What is Bush Blitz? In the words of the eponymous website:
Bush Blitz is Australia’s largest nature discovery project - a three-year multimillion dollar partnership to document the plants and animals in hundreds of properties across Australia’s National Reserve System. Since the program began in 2010 Bush Blitz has discovered about 600 new and undescribed species and has added thousands of species to what is already known - providing baseline scientific data that will help us protect our biodiversity for generations to come.Perhaps most importantly, the initiative organizes targeted surveys to document all species of certain focus groups (one of them being vascular plants) in defined areas, often properties that are being transformed into nature reserves. In every case, botanists and zoologists with different specialties are brought together for one or two weeks to inventory the biodiversity of the place, with all the logistics provided by the Bush Blitz team. The scientists collect samples, process them in the base camp, determine them to species and ultimately compose species lists. The Bush Blitz team then writes a report on the survey summarizing the results.
I was lucky enough to participate in two Bush Blitz surveys, one in New South Wales and one in central Tasmania. While I did my part to document the local plant diversity, both field trips also allowed me to obtain samples for my research and to learn more about the Australian flora. One of the most interesting aspects of those surveys is the close interaction with biologists studying other groups of organisms.
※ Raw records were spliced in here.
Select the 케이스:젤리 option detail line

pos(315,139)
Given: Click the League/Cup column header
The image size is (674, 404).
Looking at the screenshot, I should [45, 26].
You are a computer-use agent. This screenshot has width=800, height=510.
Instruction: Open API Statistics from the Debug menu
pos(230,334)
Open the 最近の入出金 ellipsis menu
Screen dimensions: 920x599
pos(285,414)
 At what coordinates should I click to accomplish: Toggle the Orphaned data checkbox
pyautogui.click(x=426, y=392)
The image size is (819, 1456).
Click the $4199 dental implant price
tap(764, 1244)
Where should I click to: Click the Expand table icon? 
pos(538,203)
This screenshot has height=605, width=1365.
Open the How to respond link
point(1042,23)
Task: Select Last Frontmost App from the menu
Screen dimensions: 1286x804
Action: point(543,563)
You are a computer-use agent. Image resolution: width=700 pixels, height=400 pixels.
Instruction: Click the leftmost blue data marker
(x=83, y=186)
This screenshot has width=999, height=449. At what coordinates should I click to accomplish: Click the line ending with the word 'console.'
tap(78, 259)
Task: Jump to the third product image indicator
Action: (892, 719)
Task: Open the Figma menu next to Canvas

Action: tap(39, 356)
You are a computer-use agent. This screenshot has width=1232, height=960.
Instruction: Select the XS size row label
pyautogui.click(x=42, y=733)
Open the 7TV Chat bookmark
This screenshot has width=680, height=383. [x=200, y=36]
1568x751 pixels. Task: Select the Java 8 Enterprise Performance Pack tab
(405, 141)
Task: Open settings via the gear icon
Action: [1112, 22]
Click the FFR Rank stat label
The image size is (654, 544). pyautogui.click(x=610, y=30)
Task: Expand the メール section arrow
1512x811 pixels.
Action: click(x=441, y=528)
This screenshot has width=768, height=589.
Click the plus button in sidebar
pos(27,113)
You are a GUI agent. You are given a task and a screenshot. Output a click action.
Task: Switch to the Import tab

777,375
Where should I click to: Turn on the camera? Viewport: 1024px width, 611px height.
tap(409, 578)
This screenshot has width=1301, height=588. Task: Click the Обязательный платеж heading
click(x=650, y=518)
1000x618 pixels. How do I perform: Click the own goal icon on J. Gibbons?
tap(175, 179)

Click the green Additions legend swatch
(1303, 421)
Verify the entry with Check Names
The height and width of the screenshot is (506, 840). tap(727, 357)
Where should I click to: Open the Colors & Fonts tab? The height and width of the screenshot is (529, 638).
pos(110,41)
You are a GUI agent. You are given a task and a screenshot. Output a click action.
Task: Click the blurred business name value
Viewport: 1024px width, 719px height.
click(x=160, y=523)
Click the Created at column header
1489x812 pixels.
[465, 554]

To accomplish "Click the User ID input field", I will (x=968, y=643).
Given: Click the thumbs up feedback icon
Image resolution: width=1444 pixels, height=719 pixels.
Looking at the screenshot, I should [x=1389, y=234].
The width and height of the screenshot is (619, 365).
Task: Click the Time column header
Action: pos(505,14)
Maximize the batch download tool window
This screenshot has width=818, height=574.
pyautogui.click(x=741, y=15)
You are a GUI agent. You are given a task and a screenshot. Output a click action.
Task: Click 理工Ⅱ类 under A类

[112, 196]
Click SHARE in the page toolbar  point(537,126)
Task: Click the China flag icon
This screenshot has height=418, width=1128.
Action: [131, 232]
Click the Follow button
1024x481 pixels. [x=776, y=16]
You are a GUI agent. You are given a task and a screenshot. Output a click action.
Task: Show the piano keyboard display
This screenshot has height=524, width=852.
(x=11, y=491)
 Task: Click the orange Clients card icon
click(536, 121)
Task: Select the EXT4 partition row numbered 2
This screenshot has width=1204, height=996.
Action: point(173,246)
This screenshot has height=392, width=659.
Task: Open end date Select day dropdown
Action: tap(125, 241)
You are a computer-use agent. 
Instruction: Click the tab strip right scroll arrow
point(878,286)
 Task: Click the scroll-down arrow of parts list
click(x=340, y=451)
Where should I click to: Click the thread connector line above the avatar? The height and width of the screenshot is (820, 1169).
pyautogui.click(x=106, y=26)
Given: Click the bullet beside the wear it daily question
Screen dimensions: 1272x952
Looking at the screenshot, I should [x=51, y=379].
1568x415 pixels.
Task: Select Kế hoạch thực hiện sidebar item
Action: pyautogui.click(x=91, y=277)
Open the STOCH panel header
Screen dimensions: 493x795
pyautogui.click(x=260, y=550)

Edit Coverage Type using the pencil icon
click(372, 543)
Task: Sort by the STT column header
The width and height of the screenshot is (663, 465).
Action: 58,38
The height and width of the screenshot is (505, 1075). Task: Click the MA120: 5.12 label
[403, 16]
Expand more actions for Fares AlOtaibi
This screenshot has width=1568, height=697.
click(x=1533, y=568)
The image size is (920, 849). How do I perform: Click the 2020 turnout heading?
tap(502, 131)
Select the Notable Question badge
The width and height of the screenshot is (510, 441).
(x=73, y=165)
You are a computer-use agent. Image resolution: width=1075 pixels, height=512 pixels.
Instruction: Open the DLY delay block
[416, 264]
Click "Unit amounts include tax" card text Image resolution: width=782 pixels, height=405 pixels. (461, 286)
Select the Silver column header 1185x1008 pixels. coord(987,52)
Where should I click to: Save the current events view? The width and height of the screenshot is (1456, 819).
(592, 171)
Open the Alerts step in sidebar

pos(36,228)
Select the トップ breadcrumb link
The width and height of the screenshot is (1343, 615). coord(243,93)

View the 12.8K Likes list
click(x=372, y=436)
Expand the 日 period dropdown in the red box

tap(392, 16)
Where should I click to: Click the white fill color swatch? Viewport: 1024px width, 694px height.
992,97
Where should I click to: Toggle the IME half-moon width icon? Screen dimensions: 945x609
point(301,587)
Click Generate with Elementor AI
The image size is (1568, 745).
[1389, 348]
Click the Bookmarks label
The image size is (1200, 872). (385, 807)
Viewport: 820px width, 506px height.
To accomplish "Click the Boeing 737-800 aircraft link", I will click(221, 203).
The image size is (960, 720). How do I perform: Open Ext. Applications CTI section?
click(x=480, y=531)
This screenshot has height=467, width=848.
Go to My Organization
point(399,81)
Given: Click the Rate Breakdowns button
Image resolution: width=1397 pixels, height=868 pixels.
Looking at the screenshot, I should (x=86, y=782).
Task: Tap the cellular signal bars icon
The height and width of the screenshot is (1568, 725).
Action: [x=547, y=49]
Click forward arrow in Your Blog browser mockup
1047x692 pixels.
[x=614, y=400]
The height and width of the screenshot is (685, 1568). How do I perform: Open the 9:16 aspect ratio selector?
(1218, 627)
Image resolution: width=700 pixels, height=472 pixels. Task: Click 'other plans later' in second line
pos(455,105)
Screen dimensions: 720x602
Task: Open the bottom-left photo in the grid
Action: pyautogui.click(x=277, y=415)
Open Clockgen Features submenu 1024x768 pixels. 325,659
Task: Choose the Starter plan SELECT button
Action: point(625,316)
In addition to the surveys, the initiative also provides grant money for taxonomic research resulting from the survey work. The symposium today presented results from the activities conducted so far and additional talks on topics relevant to the Bush Blitz project. Topics of the talks were extremely diverse, including teaching and outreach, collaboration with the traditional custodians of the land, hard scientific analyses as well examples of species discovered as new to science, and conservation planning. (I presented a talk on collecting biases - field botanists collect mostly close to where they are and along roads, and they under-sample spiny, very small, ugly and non-native plants. Bush Blitz addresses all these issues by targeting neglected areas and by inventorying all species of a group, not only the conspicuous ones.) The talks were very interesting and the speakers were really enthusiastic about biodiversity. All in all a great meeting.